### Aim of the task
Give the rows from the line containing "You are a GUI" through the line containing "click(293, 299)" as a numbered list, omitting blank lines; both of those lines are included.

'''

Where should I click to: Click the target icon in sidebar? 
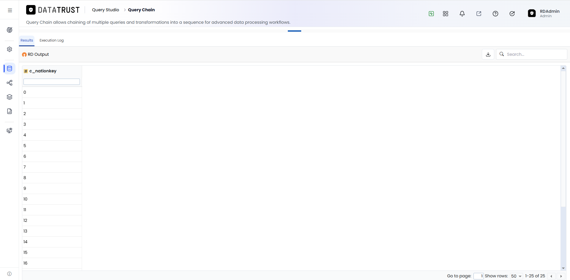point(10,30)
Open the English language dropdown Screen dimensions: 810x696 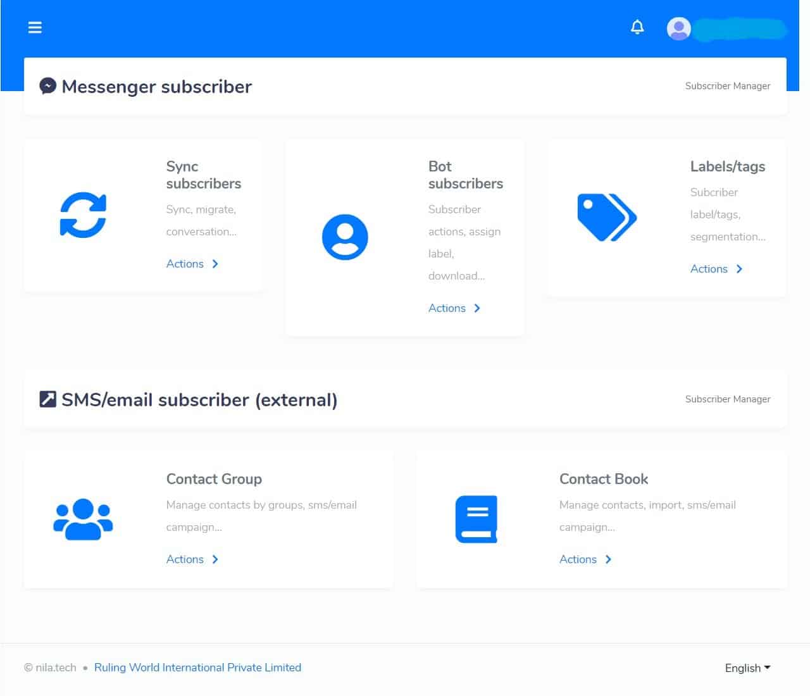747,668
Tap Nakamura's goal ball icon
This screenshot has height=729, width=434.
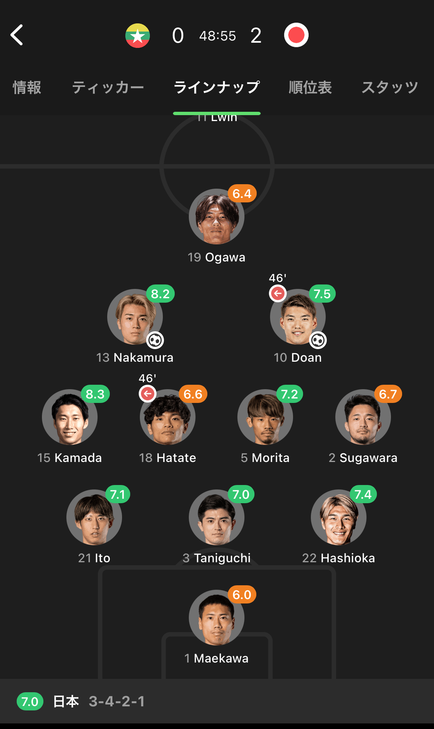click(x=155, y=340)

'''
'''

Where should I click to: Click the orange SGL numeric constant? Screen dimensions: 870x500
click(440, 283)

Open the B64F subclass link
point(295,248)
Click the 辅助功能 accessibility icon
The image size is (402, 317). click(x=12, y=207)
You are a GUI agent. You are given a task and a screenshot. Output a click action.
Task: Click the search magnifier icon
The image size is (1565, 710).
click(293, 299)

'''

### Solution to this problem
1. You are a GUI agent. You are given a task and a screenshot. Output a click action.
2. Task: Click the search magnifier icon
3. The image size is (1565, 710).
4. click(293, 299)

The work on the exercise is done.